Date: Tuesday, October 10, 2000 at 09:44:47 PM
Email: mrbyrne@monmouth.com
Name: Mary Byrne
Message: Delightful web page. Visit mine sometime. www.monmouth.com/~mrbyrne
Date: Wednesday, October 11, 2000 at 12:00:49 AM
Email: wby@drumcliffe
Name: The Eminent distortion at the bank
Message: I will arise and go now/ To Oyster far away/ And build a slaughterhouse
there/ Nine spits for roasting lamb/ And an Rosemary and mint tree for the sauce/ And dye
the fleeces gold/ To fool the Fianna Failers/ Who refuse to take the stand/ And would
prefer to lie like a rug on the hearth. Not my best work, but I am old and rusty now from
being left out in the Sligo rain, and please little birds go and sh#it some where else!
Date: Wednesday, October 11, 2000 at 12:05:10 AM
Email: caruso@operahouse.it
Name: Caruso Finan
Message: Deer sur, suggest you contact Henny Oates, me an' Blind Paddy are here in
Milan at the Opera.
Date: Wednesday, October 11, 2000 at 10:35:28 AM
Email: OStone@acropolis.com
Name: Oliver Stone
Message: This is great, could I buy the rights for this story. It would make a
great movie, imagine....carnage, feathers flying, wasted wollies, seaspray from plegets of
bird dung, the awful hum of battle & cack, the scenic backdrop...blasted apart...it's
brillant!...we could call it .. GUNGHO in GUANO...amazing...humungus, can't
wait......here's $1mill in birdseed..sign here Seagull old bard.
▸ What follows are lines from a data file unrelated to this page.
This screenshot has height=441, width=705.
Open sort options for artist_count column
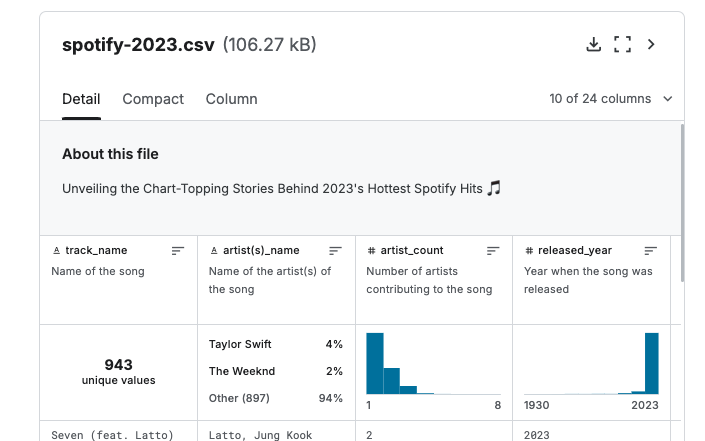pyautogui.click(x=493, y=250)
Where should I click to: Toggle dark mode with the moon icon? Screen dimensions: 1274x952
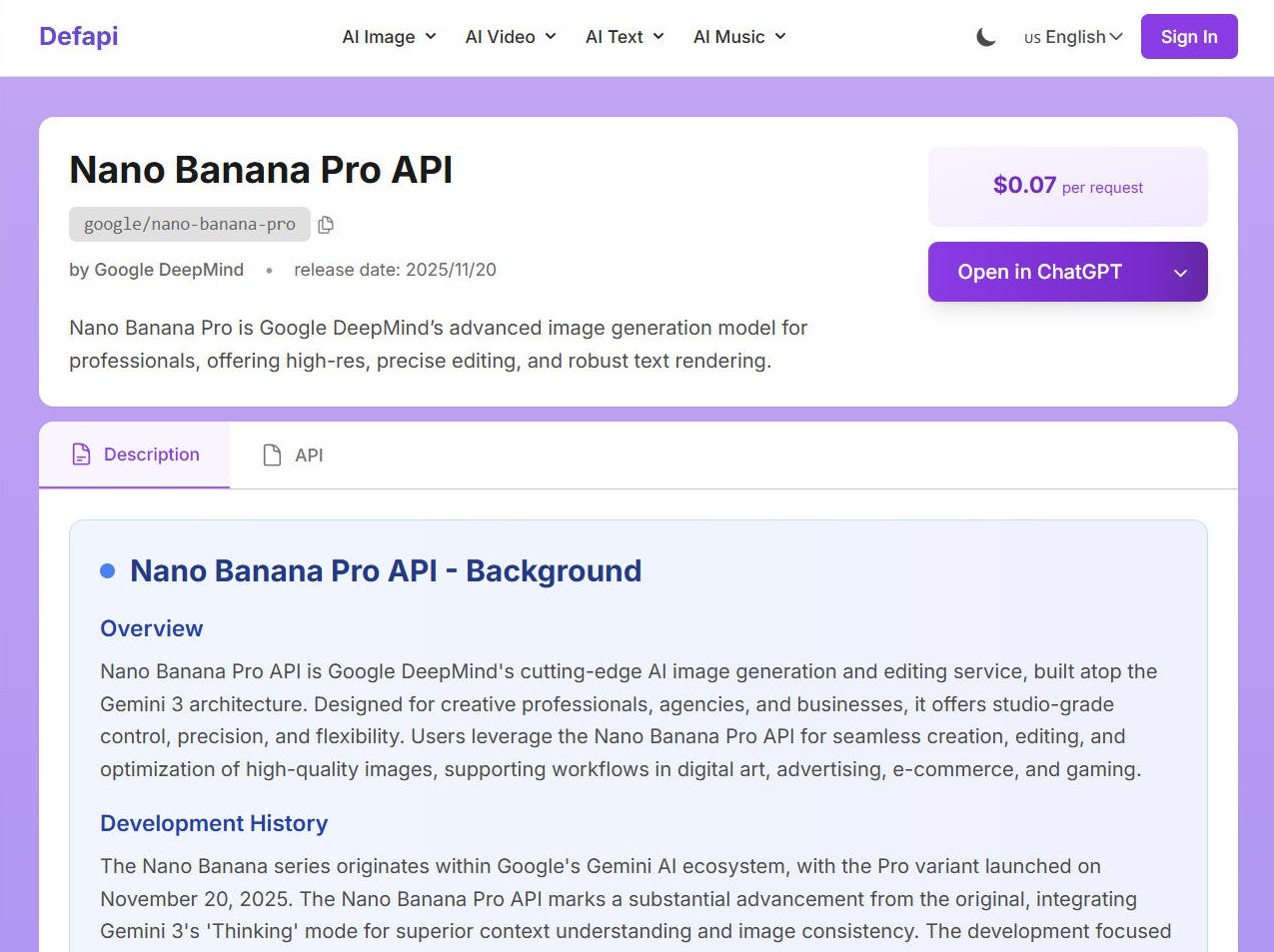(985, 36)
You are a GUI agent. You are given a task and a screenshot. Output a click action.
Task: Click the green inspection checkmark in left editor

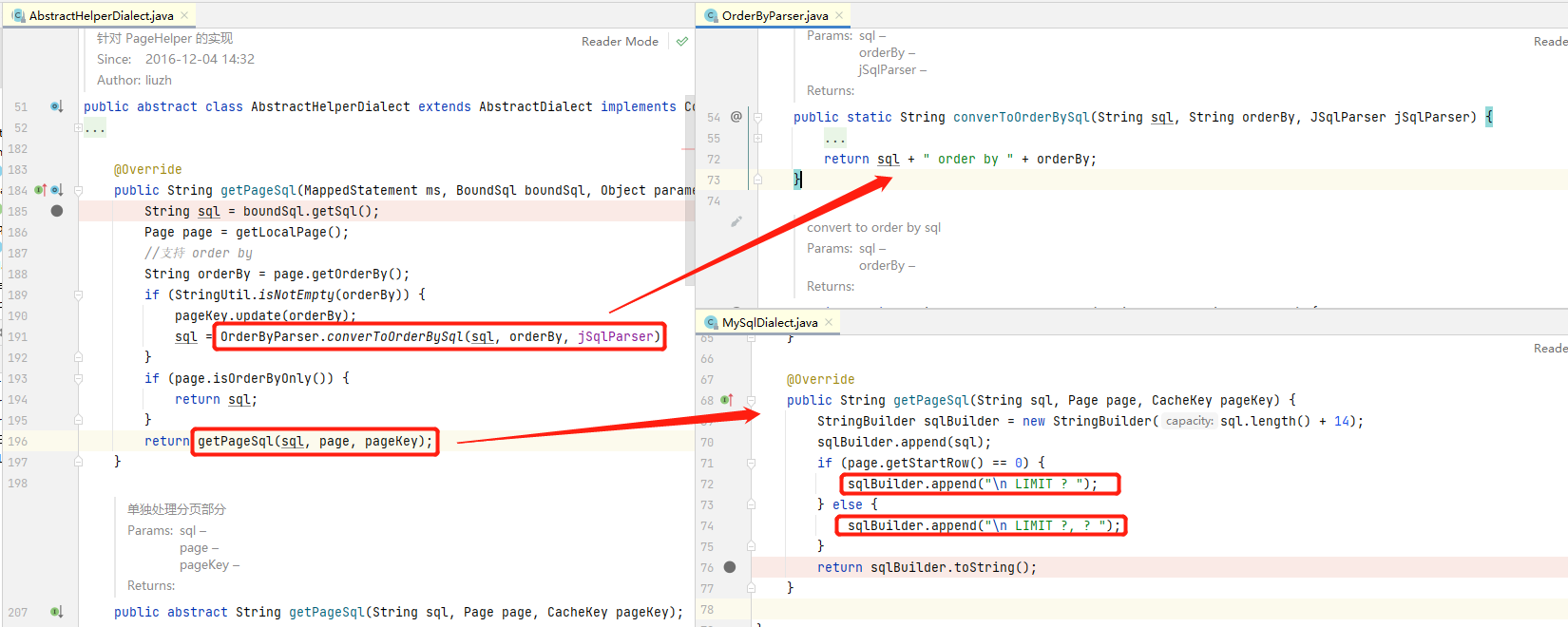click(681, 42)
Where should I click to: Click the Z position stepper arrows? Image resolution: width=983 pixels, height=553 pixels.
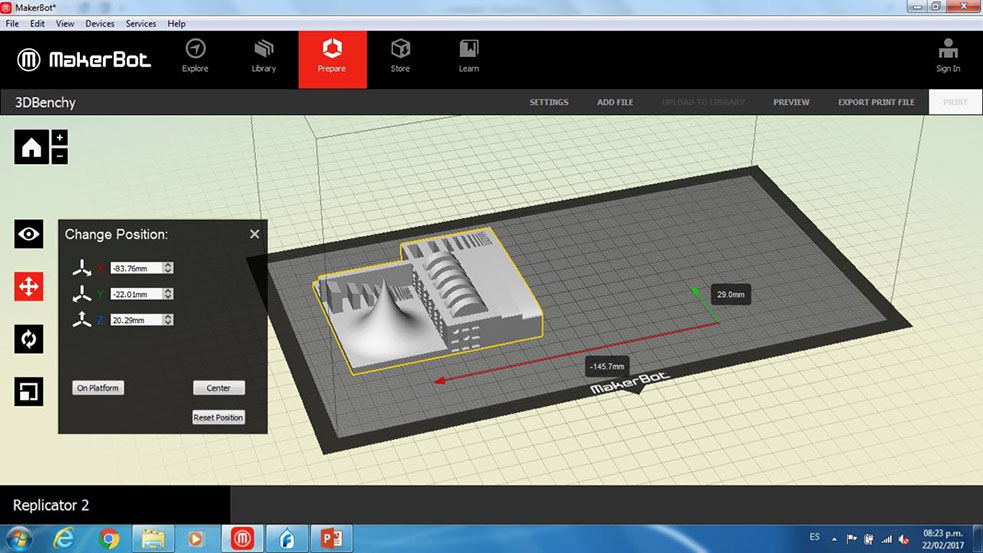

Date: Wednesday, October 11, 2000 at 11:56:34 AM
Email: Pollock@SligoBay.com
Name: Peter Pollack
Message: Something fishy going on here!
Date: Wednesday, October 11, 2000 at 04:06:24 PM
Email: Sheepdip.com
Name: The sheep on Oyster
Message: Itīs all over at last,the skies over Oyster are clear.This morning I
recieved a delegation of some very desolate and dazed gulls and cormorants,who surrendered
unconditionally and were extremely happy to do so.They said that they had had enough of
the idiotic despot known as the seagull.This Gobshi** had been forcing them into combat by
kidnapping all their eggs and threatening to sell them to the coffee dock.This surely
contravenes the terms of the Geneva convention.So Seagull your days are numbered , will RP
be the next Yugoslavia? And as for his henchman and woman.....well.The metal man will soon
be substituted by the continuity one (who at least is funny) and as for the seahag (MAEVE)
WELL THE TIDE WOULDNīT TAKE HER OUT.Victory is ours and weīre selling the film rights to
TV3.bAAAAA
Date: Wednesday, October 11, 2000 at 05:10:41 PM
Email: .
Name: Seagull
Message: Don't anyone listen to those thieving, lying, shmelly, dirty subversive
yokes' propaganda! Noone has surrendered! 'Tis all lies, I tell you! THERE WILL BE NO
SURRENDER!! (Am I losing the run of meself just a little bit here??) Seagull
Date: Wednesday, October 11, 2000 at 06:43:47 PM
Email: @hotmail.com
Name: mariemcgowan
Message: Great place to live!!!!!!!!!!!!!!